Но потом всё-таки отчасти согласился:
— С нашей, конечно, помощью…
А потом, словно очнувшись от самодовольного забытья, скомандовал:
— Глак, Тейкон, осторожно подберитесь к вертолёту! Близко не подходите, может взорваться. Гляньте, кого они там везли. Может пригодиться для штаба…
«Если, конечно, в штабе нас когда-нибудь дождутся…»
Дождавшись, когда помощники отойдут подальше, Касси повернулся к девушке и сказал:
— А вы, Эйни, уж простите, будете мне помогать. В неприятном, но очень нужном деле…
— Каком? — тихим голосом спросила Эйни.
Она стояла в молчании и задумчивости, совершенно не разделяя общих восторгов по поводу такой массовой гибели «серых».
Не отводя глаз, смотрела она на разгорающийся огонь, и лицо её было печальным, а взгляд — отсутствующим.
Нет, она не испытавала жалости к карателям. Она слишком хорошо знала, на что они способны. Она слишком хорошо знала, с какой тщательностью и отточенным профессонализмом «серые» готовят расстрельные рвы, рядами строят приговорённых, заправляют пулемётные ленты, щёлкают затворами тащетльно смазанных и пристрелянных пулемётов, а потом — засыпают тела хлоркой и известью, ровняют землю на заполненных рвах.
И готовят бочки с напалмом для опустевших домов.
Она не жалела. Никого из погибших.
Просто кровь её отчего-то стала холодной и медленной. И внутри, где-то там, где, кажется, должна быть душа… Кажется…
— Эйни! Эйни!
Касси осторожно тронул её за локоть.
— Эйни, приди в себя. Ты же сама просила…
— Да, — прошептала Эйни.
«Неужели я переоценила своё желание мстить? Неужели даже такая война не ожесточит меня… настолько? Не ожесточит до равнодушия?»
— Я слушаю… я всё слышу…
— Мне нужна твоя помощь, — повторил Касси. — Мы сейчас пойдём вниз по склону. Навстречу Глаку и Тейкону. И будем собирать оружие. И главное — боеприпасы. Надо будет осматривать подсумки… Эйни, слышишь?
Девушка опустила голову.
— Подсумки, ранцы… всё, что можно. Нам нужно оружие, Эйни. И еда. У карателей наверняка есть и то, и другое. Нам предстоит длительный переход, Эйни. Ты понимаешь меня?
Эйни кивнула, не поднимая головы.
«Беда прямо с этими выскочками, из гражданских», — с нарастающим раздражением подумал Касси.
Он поставил автомат на предохранитель и выключил всё ещё горевший фонарик (теперь и без того было светло).
И услышал тихий шорох за спиной.
Касси резко развернулся, пригибаясь, и потянулся к затвору.
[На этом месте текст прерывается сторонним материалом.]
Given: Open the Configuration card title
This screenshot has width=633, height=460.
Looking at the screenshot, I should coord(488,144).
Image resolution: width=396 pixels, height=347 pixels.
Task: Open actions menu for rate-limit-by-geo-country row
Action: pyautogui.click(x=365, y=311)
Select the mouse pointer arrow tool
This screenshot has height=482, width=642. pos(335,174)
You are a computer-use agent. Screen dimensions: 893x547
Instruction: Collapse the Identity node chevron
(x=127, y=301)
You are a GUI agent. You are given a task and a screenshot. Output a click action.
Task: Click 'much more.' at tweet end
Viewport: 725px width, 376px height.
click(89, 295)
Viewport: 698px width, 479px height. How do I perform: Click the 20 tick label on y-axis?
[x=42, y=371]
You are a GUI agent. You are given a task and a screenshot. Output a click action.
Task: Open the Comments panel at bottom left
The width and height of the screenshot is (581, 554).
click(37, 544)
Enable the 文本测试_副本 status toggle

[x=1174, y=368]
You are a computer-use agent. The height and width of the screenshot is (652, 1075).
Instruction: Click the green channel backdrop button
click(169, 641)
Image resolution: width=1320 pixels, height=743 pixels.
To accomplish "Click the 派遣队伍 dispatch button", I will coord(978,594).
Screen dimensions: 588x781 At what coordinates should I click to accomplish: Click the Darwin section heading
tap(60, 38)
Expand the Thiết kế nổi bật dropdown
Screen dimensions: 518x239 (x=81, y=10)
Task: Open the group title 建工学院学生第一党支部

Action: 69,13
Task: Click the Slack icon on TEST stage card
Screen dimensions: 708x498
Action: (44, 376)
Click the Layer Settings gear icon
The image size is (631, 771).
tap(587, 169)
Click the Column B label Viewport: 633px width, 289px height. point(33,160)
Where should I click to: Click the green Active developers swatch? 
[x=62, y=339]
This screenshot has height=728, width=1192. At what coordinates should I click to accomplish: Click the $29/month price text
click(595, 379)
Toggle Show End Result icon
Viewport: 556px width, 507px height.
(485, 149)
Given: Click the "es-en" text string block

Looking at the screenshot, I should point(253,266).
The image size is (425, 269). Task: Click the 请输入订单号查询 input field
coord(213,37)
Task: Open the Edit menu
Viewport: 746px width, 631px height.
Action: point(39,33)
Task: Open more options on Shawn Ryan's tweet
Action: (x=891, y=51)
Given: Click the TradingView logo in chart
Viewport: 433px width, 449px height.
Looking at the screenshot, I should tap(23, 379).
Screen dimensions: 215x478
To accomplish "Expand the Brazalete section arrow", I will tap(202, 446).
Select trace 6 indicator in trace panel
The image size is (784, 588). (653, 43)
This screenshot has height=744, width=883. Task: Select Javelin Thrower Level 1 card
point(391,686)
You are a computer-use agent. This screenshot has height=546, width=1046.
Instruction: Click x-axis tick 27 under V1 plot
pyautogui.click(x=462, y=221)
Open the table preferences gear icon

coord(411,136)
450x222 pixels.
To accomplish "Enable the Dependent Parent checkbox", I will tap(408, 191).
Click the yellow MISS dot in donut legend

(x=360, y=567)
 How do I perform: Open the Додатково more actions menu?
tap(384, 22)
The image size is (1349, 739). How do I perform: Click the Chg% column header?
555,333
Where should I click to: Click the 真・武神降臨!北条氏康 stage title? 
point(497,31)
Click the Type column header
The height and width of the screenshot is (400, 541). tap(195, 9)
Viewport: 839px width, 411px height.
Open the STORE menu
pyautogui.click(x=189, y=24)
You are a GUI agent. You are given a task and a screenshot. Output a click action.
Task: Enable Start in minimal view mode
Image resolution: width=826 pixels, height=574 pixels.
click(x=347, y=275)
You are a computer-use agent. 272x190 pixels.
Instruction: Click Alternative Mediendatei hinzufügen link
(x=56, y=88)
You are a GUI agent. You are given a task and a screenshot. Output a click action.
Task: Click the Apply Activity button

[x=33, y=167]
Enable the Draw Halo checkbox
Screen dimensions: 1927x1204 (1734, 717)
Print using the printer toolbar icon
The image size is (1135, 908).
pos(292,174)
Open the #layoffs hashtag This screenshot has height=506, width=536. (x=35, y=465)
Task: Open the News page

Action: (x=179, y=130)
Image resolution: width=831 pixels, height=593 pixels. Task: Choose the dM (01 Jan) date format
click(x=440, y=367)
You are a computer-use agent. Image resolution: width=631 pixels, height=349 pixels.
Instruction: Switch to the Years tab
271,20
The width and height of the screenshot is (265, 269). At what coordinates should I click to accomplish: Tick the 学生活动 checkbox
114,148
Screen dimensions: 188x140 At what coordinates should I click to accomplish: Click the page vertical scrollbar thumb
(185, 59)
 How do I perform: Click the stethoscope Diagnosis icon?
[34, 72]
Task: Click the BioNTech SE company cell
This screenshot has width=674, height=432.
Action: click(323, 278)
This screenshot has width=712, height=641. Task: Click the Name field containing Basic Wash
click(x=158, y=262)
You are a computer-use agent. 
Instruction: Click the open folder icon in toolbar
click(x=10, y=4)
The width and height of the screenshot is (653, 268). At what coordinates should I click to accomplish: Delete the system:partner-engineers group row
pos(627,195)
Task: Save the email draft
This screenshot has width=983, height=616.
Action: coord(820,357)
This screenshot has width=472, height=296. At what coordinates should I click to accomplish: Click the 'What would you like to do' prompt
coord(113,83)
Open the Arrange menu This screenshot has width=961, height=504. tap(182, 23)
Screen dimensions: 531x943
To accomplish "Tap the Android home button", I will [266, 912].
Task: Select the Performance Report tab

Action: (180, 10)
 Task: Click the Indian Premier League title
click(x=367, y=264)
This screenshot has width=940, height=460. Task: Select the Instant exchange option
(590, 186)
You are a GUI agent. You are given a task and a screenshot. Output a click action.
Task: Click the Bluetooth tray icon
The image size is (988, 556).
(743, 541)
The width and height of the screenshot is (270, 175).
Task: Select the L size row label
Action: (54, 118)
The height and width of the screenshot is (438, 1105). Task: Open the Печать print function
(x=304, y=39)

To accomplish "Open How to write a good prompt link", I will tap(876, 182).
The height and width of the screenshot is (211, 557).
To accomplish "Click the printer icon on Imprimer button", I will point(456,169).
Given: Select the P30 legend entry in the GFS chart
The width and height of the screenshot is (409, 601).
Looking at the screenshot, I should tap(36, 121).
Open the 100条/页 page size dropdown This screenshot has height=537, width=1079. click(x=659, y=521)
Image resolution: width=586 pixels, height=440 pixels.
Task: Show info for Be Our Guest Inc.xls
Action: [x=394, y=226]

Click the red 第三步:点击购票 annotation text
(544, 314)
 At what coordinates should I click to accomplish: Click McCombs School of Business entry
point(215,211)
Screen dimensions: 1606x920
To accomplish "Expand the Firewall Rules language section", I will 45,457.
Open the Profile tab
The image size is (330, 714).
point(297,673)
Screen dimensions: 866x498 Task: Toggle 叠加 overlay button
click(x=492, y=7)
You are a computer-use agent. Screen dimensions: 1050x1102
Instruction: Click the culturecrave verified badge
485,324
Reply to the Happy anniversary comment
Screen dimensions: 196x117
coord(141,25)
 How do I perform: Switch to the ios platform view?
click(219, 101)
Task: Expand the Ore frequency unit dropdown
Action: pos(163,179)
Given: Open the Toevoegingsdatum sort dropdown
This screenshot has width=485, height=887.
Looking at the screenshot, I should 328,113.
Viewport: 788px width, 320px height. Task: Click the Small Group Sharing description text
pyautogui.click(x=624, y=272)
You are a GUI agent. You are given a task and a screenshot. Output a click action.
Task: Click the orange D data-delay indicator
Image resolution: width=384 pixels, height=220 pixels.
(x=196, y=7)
— Не стреляй! Не стреляй, Касси…
— Боги мои! — воскликнула очнувшаяся от забытья Эйни.
Она подбежала к Касси.
— Это же наш, это же…
Из тени деревьев на освещённый пожаром край обрыва медленно, еле переставляя подгибающиеся от усталости ноги, вышел грязный, перемазанный глиной, песком и мелкой каменной пылью, чуть живой, но всё-таки живой — Легерт.